Got Data? A Guide to Data Preservation in the Information Age
Berman
data preservation archiving legacy
@article{berman:cacm-2008,
title={Got Data? A Guide to Data Preservation in the Information Age},
author={Francine Berman},
journal={Communications of the {ACM}},
volume={51},
number={12},
month={December},
year={2008}
"If infrastructure is required for an industrial economy, then we could say that cyberinfrastructure is required for a knowledge economy."
- But no one ever notices infrastructure until it fails or doesn't exist, despite it being complex and expensive
- Atkins report; US NSF 2003 Final Report of the Blue Ribbon Advisory Panel on Cyberinfrastructure
Keep data manageable, accessible, available, secure in useful, usable, cost-effective, unremarkable infrastructure
More digital data is being created than there is storage to host it
- We can't keep all data, must appraise and archive only priorities
More policies and regulations are requiring access, stewardship, and/or preservation of digital data
Storage costs for digital data are decreasing
- But electrical and human power requirements and bills are not going down
- Data centers are consuming larger portions of budgets
There is increasing commercialization of digital data storage and services
Greater levels of trust, monitoring, replication, and accounting is required for archiving material in the public interest
- Census, official records, critical scientific, and other irreplaceable data
- Minimize likelihood of loss or damage and ensure longevity
- Probably best done by trusted entities without a profit motive?
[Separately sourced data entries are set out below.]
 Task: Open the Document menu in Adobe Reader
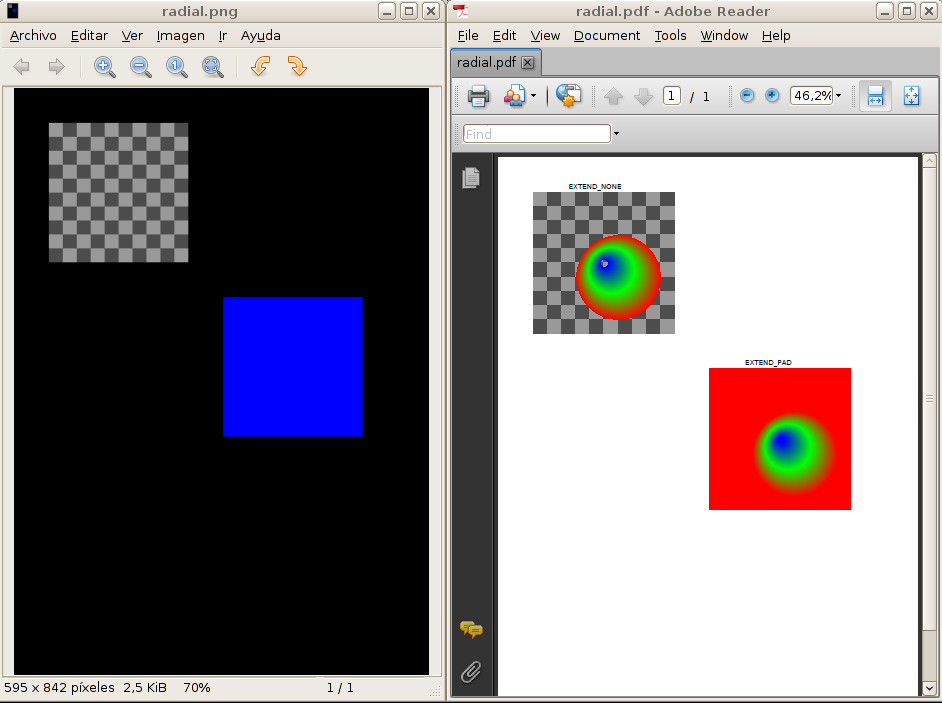point(606,35)
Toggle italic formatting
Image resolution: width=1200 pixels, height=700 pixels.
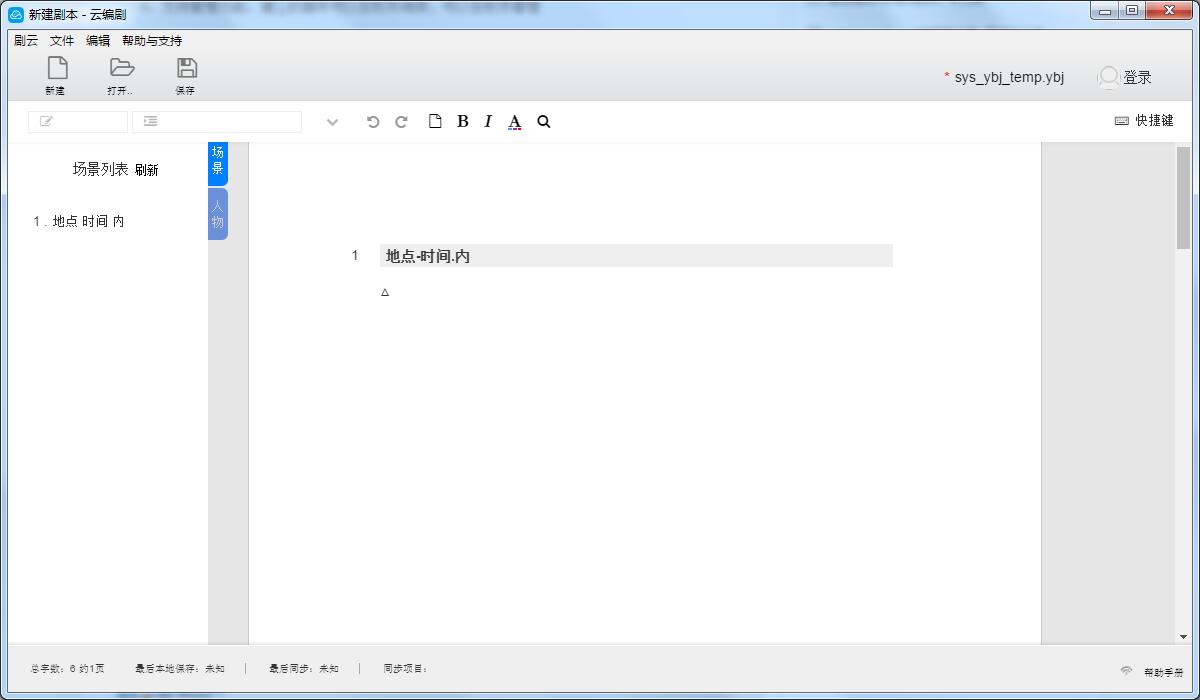[488, 122]
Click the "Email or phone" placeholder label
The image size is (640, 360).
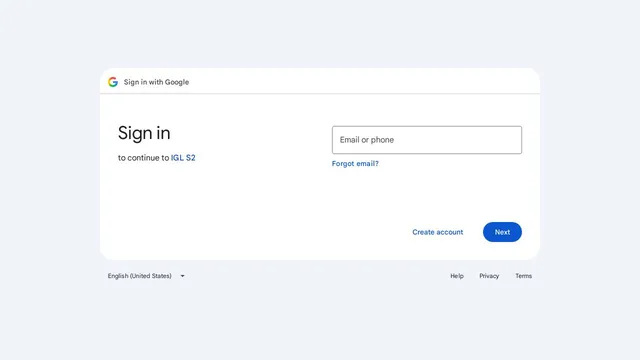[x=367, y=140]
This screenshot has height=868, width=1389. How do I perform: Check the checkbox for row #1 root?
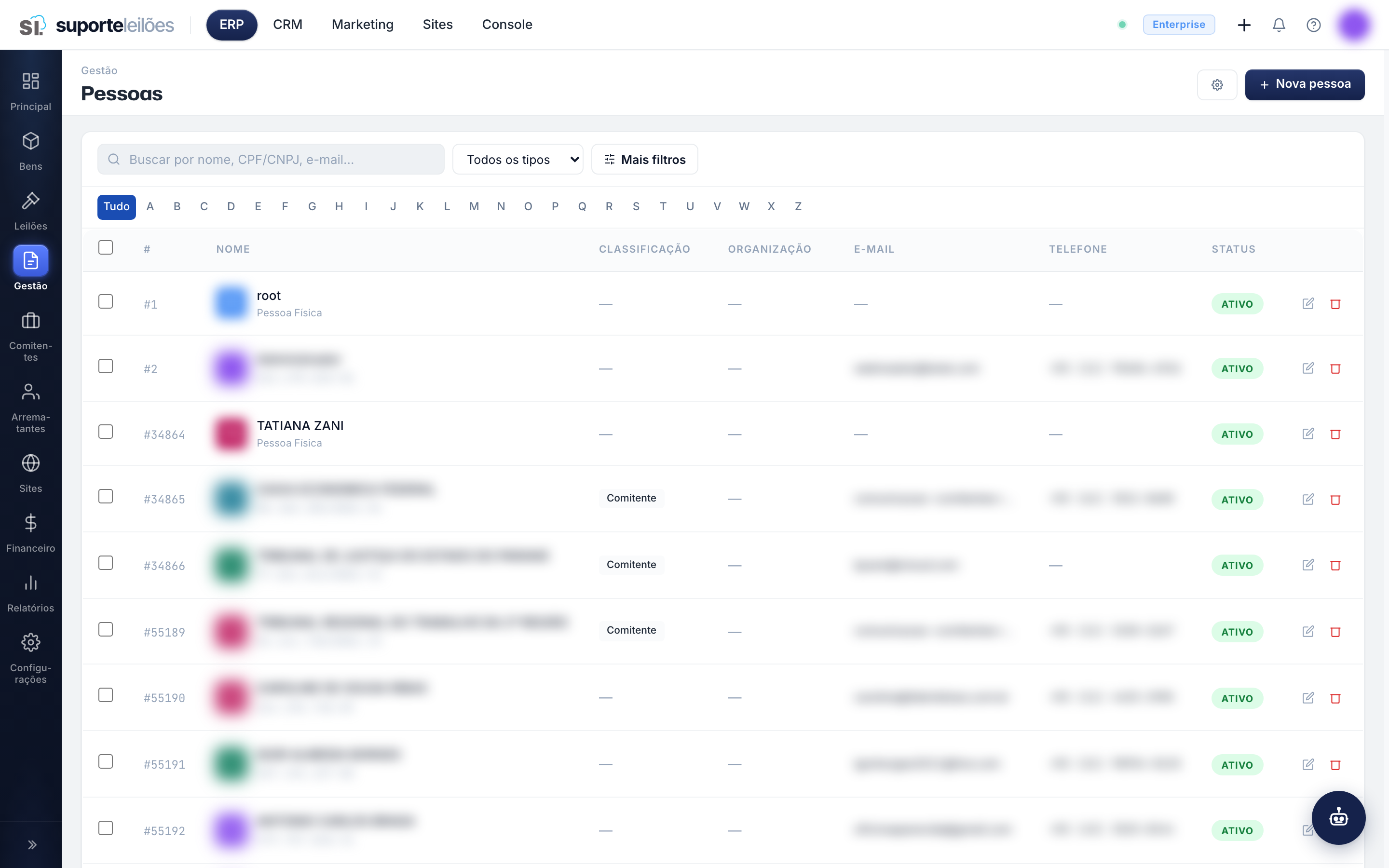[106, 301]
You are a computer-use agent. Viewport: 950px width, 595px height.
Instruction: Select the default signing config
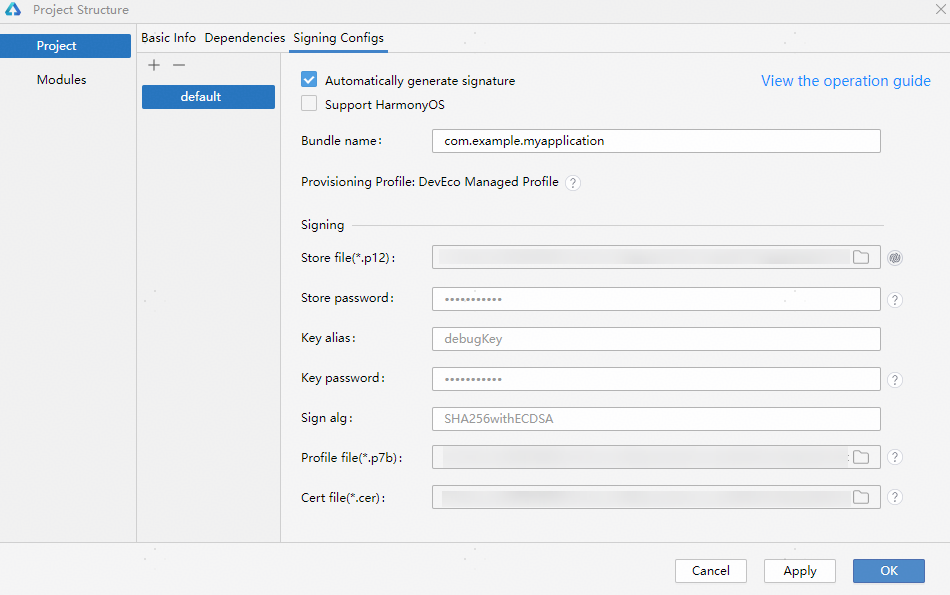[x=208, y=97]

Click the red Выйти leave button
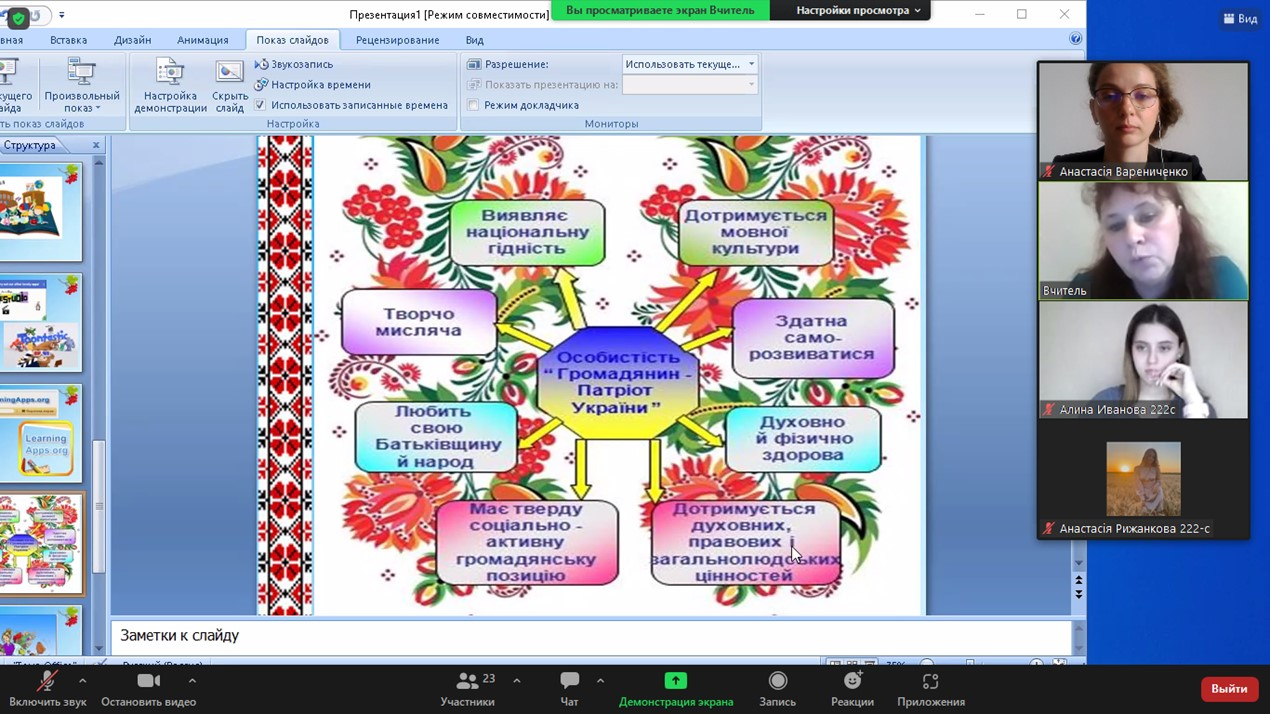[x=1228, y=689]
Value means many things to many people/users; can be organized into hierarchy, a Data Pyramid
- Bottom is individual/local users whose data is limited in interest---personal photos, documents
- Probably can be supported by commercial services
- Middle is communities and groups ranging in size, focus
- Top is government, large agencies, etc, with widespread relevance
- Probably best supported by libraries, museums, archives, government and academic agencies & institutions
Ten guidelines for data stewardship
- Make a plan
- Be aware of data costs, including them in IT budget
- Associate metadata with data
- Make multiple copies of valuable data
- Plan for migrating data to new media/formats/etc well ahead of time, before current solution is obsolete
- Plan for transitions, e.g., turning over to other groups
- Determine level of trust/reliability required
- Tailor plans for preservation and expected use
- Pay attention to security
- Know regulations
Of note:
- Branscomb pyramid of computing users